PCR amplification and STR genotyping

In this study, the Goldeneye™ DNA Identification System 20A Kit from Beijing in China was used, which included 19 autosomal STRs, namely D2S1338, D3S1358, D5S818, D6S1043, D7S820, D8S1179, D12S391, D13S317, D16S539, D18S51, D19S433, D21S11, CSF1PO, Penta D, vWA, TPOX, Penta E, TH01, and FGA.

PCRs were generated according to the manufacturer's instructions.
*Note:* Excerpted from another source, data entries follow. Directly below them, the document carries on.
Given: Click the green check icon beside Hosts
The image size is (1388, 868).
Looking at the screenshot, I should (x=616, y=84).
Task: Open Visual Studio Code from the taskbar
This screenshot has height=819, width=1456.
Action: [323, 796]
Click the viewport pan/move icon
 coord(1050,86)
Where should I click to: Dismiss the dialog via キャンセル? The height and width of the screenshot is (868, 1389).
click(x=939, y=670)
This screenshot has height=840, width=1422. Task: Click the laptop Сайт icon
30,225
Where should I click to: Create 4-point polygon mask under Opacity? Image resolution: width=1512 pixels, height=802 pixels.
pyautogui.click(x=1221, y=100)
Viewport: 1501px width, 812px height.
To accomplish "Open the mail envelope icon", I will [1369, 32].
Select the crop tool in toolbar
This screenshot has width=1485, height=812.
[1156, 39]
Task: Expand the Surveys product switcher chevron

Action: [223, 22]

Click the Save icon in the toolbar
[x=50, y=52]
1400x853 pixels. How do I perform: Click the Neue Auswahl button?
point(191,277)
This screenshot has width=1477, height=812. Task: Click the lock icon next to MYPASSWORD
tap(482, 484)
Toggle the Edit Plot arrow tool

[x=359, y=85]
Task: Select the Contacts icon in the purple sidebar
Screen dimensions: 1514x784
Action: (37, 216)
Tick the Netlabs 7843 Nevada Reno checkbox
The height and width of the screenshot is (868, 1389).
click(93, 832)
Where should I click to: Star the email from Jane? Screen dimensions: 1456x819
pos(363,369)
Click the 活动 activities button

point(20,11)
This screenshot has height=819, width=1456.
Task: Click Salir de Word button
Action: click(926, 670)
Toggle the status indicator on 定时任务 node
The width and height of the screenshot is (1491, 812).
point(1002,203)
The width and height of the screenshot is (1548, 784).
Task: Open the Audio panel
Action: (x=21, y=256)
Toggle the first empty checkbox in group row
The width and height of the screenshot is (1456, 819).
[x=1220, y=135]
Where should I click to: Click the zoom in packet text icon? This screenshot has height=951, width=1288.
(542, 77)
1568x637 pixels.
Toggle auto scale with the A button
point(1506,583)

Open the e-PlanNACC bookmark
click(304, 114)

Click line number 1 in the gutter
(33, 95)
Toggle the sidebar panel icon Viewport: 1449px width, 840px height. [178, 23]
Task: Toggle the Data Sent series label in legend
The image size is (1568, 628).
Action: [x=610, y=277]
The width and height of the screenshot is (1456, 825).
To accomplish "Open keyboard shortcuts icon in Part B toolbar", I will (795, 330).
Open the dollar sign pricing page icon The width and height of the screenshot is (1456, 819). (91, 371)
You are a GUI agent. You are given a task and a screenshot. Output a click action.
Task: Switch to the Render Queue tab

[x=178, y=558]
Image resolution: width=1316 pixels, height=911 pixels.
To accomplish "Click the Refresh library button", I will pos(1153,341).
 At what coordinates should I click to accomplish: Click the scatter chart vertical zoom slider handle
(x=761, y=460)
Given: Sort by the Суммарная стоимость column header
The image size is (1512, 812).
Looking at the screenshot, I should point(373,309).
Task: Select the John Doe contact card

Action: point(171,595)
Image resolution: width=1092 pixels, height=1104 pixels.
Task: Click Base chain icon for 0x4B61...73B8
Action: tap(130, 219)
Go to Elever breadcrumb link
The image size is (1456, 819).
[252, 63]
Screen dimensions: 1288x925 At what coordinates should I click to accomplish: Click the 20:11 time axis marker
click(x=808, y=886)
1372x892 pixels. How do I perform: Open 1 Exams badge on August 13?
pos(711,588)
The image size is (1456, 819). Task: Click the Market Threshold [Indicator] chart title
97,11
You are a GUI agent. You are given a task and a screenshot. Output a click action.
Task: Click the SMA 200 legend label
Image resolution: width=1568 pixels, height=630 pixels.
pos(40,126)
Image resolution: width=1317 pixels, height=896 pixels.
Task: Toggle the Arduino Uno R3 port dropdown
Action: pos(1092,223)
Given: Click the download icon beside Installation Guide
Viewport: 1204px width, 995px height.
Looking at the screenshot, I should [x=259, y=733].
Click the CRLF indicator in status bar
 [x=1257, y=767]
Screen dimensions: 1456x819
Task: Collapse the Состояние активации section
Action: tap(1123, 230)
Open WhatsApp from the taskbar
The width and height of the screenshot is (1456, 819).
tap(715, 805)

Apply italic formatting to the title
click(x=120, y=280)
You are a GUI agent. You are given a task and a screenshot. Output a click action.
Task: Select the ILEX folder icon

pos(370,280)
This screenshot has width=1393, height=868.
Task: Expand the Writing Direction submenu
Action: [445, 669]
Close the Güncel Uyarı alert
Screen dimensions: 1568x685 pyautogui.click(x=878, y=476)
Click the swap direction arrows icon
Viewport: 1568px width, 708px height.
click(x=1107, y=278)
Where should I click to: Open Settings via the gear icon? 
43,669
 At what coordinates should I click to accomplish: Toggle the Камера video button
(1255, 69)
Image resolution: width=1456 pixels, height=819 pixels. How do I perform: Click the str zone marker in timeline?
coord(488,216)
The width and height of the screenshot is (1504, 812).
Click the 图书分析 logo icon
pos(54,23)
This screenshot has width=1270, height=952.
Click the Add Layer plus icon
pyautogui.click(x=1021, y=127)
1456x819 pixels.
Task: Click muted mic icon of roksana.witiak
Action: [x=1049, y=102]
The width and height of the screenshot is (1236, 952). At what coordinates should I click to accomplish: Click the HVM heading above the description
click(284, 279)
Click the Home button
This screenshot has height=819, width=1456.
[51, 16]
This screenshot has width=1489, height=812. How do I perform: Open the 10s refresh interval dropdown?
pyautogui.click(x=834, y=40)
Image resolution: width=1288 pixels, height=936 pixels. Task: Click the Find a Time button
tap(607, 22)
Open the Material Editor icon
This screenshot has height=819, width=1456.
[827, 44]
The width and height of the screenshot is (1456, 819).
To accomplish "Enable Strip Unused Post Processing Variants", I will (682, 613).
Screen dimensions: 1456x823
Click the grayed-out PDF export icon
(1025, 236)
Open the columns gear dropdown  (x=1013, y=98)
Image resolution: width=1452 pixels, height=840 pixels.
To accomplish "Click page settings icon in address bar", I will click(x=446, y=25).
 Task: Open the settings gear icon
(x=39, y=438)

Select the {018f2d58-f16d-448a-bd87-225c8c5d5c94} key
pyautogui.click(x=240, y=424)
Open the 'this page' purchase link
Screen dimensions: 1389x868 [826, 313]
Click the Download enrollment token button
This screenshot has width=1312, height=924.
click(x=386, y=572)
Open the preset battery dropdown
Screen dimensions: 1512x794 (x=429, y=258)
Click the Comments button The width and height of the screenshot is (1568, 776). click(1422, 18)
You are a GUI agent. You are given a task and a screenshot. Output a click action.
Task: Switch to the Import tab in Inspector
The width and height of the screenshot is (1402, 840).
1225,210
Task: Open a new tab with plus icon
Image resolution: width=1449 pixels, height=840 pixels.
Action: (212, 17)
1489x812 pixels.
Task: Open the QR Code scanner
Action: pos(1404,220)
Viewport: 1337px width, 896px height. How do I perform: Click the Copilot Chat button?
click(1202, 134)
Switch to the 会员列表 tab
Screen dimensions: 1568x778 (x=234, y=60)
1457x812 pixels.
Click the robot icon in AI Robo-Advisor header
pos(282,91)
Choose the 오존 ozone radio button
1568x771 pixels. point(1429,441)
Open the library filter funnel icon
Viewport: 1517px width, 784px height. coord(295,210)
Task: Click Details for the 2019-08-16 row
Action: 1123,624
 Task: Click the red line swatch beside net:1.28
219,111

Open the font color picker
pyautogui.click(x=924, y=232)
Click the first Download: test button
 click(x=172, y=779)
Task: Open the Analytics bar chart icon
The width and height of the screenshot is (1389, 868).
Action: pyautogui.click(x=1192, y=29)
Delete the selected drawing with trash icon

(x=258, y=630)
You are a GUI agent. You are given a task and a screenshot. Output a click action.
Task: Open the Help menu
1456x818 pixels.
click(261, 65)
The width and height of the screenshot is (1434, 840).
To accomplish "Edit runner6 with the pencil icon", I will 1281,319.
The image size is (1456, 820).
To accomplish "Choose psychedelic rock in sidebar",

For details, a 10 μL PCR volume was used for each sample, including 2.5 × PCR Buffer III 4.0 μL, 5 × 20A Primer Mix 2.0 μL, Taq DNA Polymerase III 0.16 μL and ddH2O 3.84 μL. PCR amplification was conducted using the Goldeneye™ DNA ID System 20A Kit from Peoplespot (Cat#: 20AMC401, Beijing, China) in an Applied Biosystems Veriti® 96-Well Thermal Cycler (Applied Biosystems, Life Technology, USA) with the following steps: pre-denatured 96 °C for 2 min, followed by 30 cycles of 94 °C for 5 s and 60 °C for 70 s, then a step of 60 °C for 30 min, and finally held at 15 °C until for capillary electrophoresis. The PCR products were genotyped by using the 3500 Dx Genetic Analyzer (Applied Biosystems, Life Technology, USA) and analyzed by GeneMapper ID-X software (Thermo Fisher, USA)14. For quality, DNA as a control was also supplied in this kit. Genotype analysis for STR was performed by reference to the provisions of the ISO/IEC 17025:2005 General Requirements for the Competence of Testing, the Specification for Parentage Testing by China (GB/T 37223-2018).

Data analysis

Modified-PowerStats software was used to evaluate forensic parameters, allele frequencies and Hardy–Weinberg equilibrium (HWE). The Arlequin v3.5 software was used to analyze linkage disequilibrium (LD) and population differentiation between the studied group and previously published data15. Nineteen STR information from 30 Chinese populations, including one Manchu16, two Hui17,18, one Kazakh19, one Uyghur20, one Miao21, one Yi3, one Li11, one Korean22, two Mongolian23,24 and 19 Han25,26,27,28,29,30,31,32,33,34 populations (Fig. 1), were extracted from other studies to evaluate the genetic similarities and divergences. The longitude and latitude of all 31 reference populations are presented in Supplementary Table S3. A modified PHYLIP program was used to calculate Nei’s standard genetic distance between Yi populations and the 30 other populations reported in previous studies35. MEGA-X software was used to develop and visualize the phylogenetic tree36.

Compliance with ethical standards

This study was approved by Southwest Medical University (KY2021168).